(I wanted to react to the thread "admin-guide page for raid0 layout issue", but I just registered and I don't know how to respond to
existing messages.)
I would like to make some suggestions regarding the recent raid0 layout patch, as it made my system unbootable, and it took me quite some
time to figure out what was wrong and how to fix it. I also encountered confusion on the web. I am just a regular user, not a programmer or
linux guru, so take my suggestions as such.
* Everywhere where the values are documented, all three of 0, 1, and 2 should be explicitly documented (not only two of them). If I am not
mistaken, 0 means "unset", 1 means "old layout" (kernel 3.14 and older), 2 means "new layout" (3.15 and later).

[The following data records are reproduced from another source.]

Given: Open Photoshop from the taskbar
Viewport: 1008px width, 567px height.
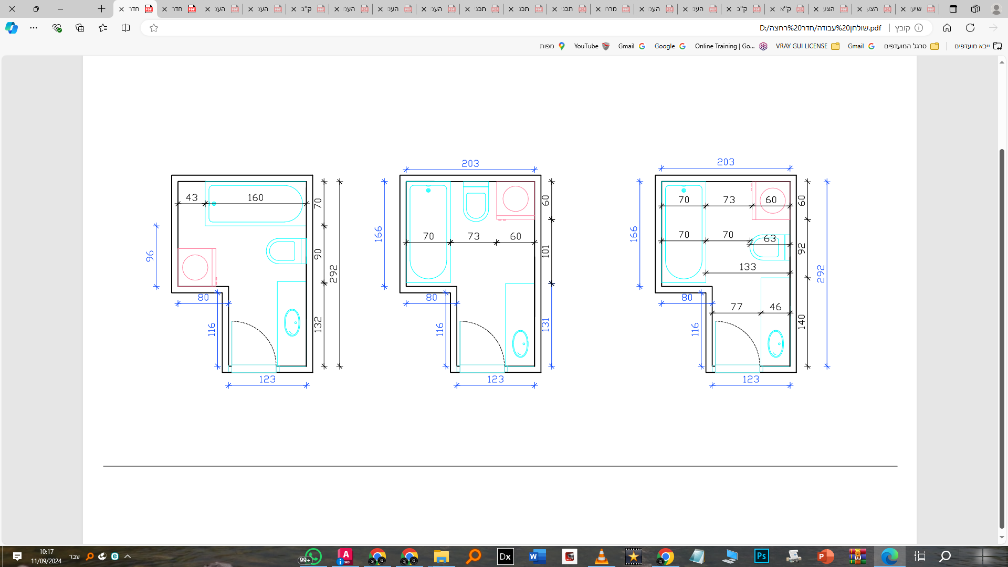Looking at the screenshot, I should click(x=761, y=556).
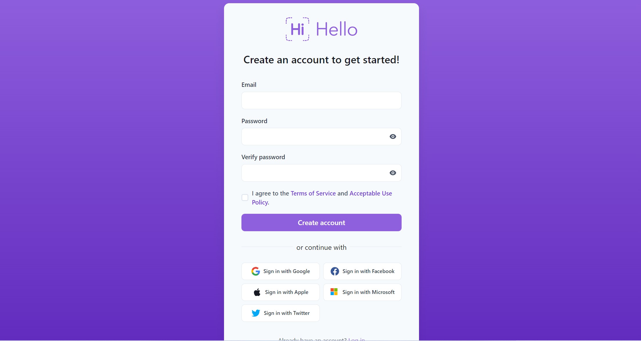The height and width of the screenshot is (341, 641).
Task: Choose Sign in with Microsoft
Action: [362, 292]
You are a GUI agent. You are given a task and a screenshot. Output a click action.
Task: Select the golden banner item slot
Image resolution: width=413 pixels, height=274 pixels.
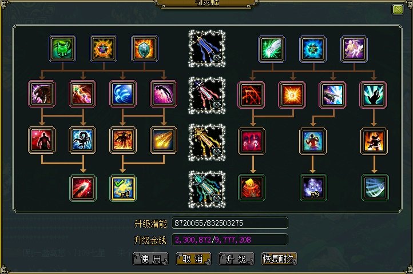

* When trying to assemble existing array but without the kernel parameter set (i.e. set to 0) it silently fails. Only in the kernel ring
buffer there is a message:
md/raid0:md0: cannot assemble multi-zone RAID0 with default_layout setting
md/raid0: please set raid.default_layout to 1 or 2
When trying to create a raid0 array, it gives an error, but it is not helpful:
mdadm: Defaulting to version 1.2 metadata
mdadm: RUN_ARRAY failed: Unknown error 524
For both cases, and both places (mdamd and dmesg) should be more informative.
* The recommended parameter value for new raid0 arrays should be made clear. I guess it's 2.

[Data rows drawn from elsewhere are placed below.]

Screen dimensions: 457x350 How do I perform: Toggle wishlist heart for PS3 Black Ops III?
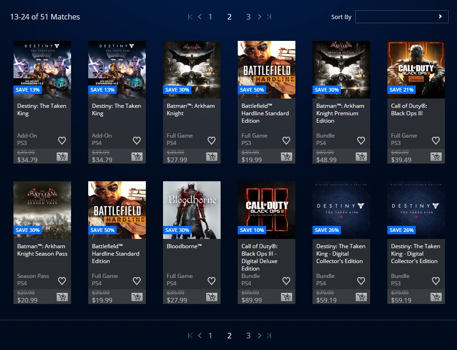pyautogui.click(x=436, y=140)
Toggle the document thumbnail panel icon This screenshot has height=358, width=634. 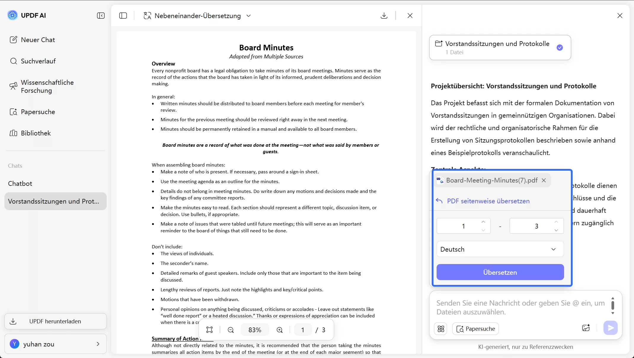pos(123,16)
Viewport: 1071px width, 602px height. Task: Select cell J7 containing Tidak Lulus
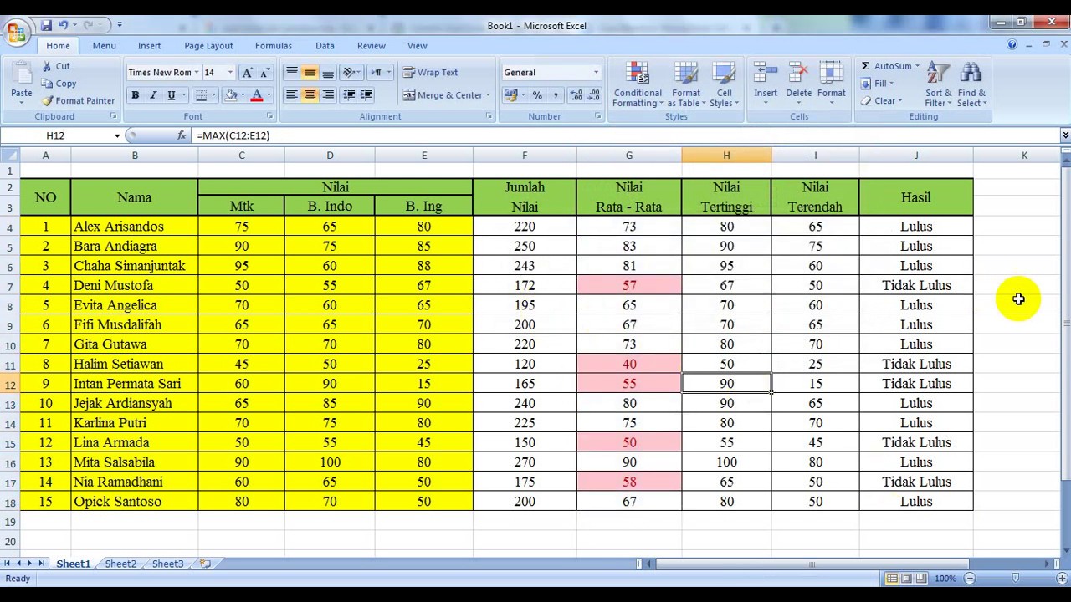915,286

* Various places where documentation could (or should) be added:
- mdamd error messags
- kernel ring buffer messages
- mdadm man page
- mdadm wiki
- kernel parameter documentation pages
Confusions:
* The definition of the parameter values is wrong in the patch description:
https://github.com/torvalds/linux/commit/c84a1372df929033cb1a0441fb57bd3932f39ac9#diff-158c54ea7ccae01a77ae3f5d44ab0f94 it says 0 is old, 1
is new. Please fix, because this contributes to confusion, and may even lead to data corruption.

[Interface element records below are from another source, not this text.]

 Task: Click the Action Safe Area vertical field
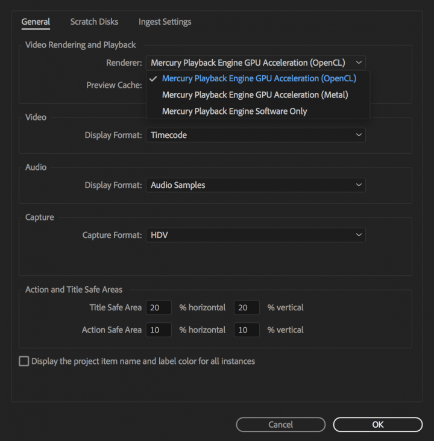click(247, 330)
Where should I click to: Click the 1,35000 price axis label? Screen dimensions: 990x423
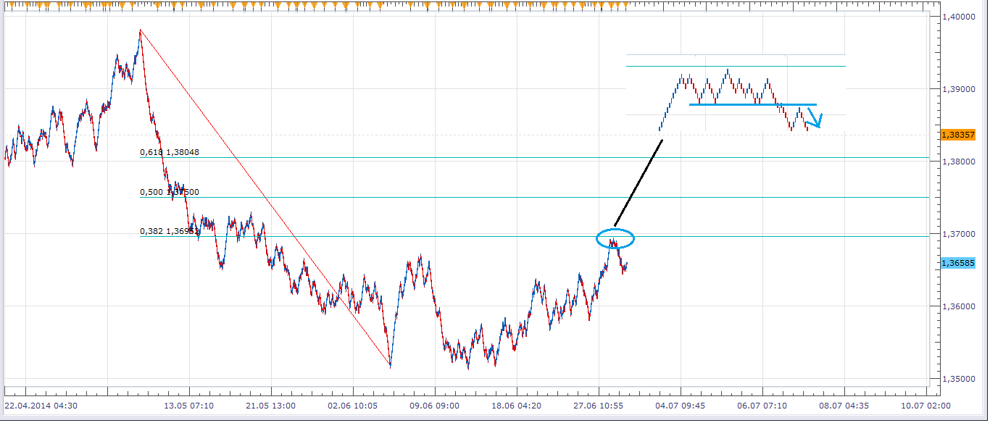957,379
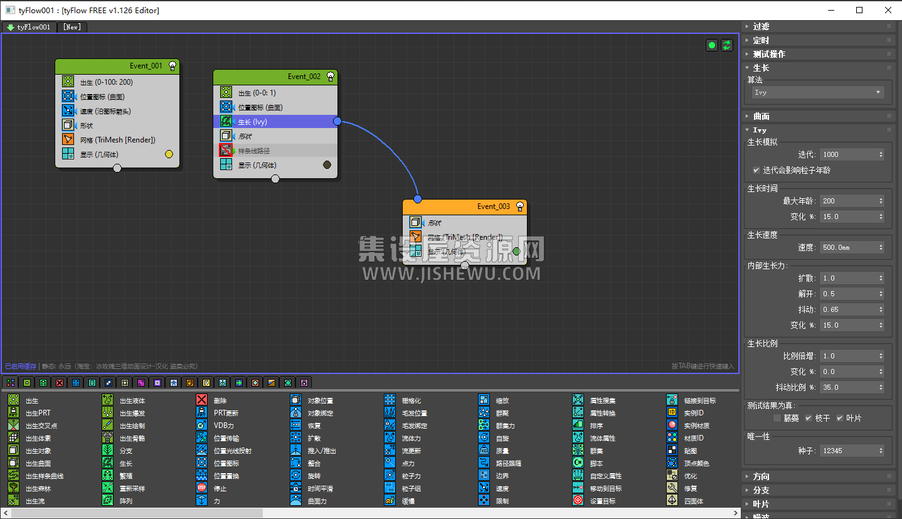Click the green refresh icon in the flow view
Image resolution: width=902 pixels, height=519 pixels.
click(726, 45)
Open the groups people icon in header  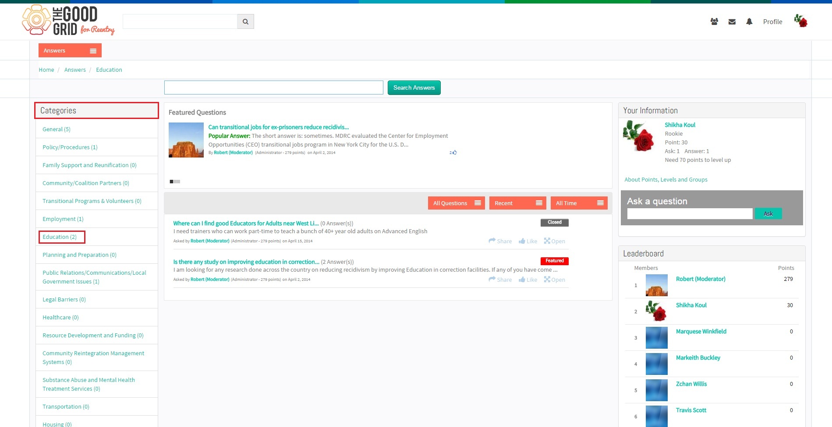(x=714, y=21)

* On the raid mailing list https://www.spinics.net/lists/raid/msg63337.html someone said "new (1) and old (2) vs. unset (0)". No one
objected, but I guess that this is also wrong?
* Two webpages (of the rare ones on this issue) are conflicting on what is the meaning of parameter 1 and 2.
https://blog.icod.de/2019/10/10/caution-kernel-5-3-4-and-raid0-default_layout/ says 1 is old, 2 is new.
https://www.reddit.com/r/linuxquestions/comments/debx7w/mdadm_raid0_default_layout/ says 2 is old, 1 is new.
* https://blog.icod.de/2019/10/10/caution-kernel-5-3-4-and-raid0-default_layout/ suggests that the kernel parameters should be set in GRUB
as GRUB_CMDLINE_LINUX_DEFAULT="raid0.default_layout=2" (or 1), but in my opinion it should set GRUB_CMDLINE_LINUX_DEFAULT because
GRUB_CMDLINE_LINUX_DEFAULT is not used in recovery mode, but GRUB_CMDLINE_LINUX is. So, please document all possible (recommended) ways to
set the parameter: GRUB, /etc/modprobe.d/00-local.conf, and /sys/module/raid0/parameters/default_layout.
* I was also wondering why the patch had to disable assembling if it was a working array on my system. Isn't it obvious, based on the kernel
version with which it worked before the update, whether it should be 1 or 2? Why wasn't it possible to first automatically set the default
kernel variable in grub.cfg and then do the update?
* Why is this parameter actually a *kernel* parameter. While not very likely, it is possible that two arrays with different layouts (needing
different parameter settings) will end up in the same machine. In such a case any parameter choice may lead to data corruption. I would
think that the layout parameter is a property of the specific array, so it should be in the meta-data of the array itself.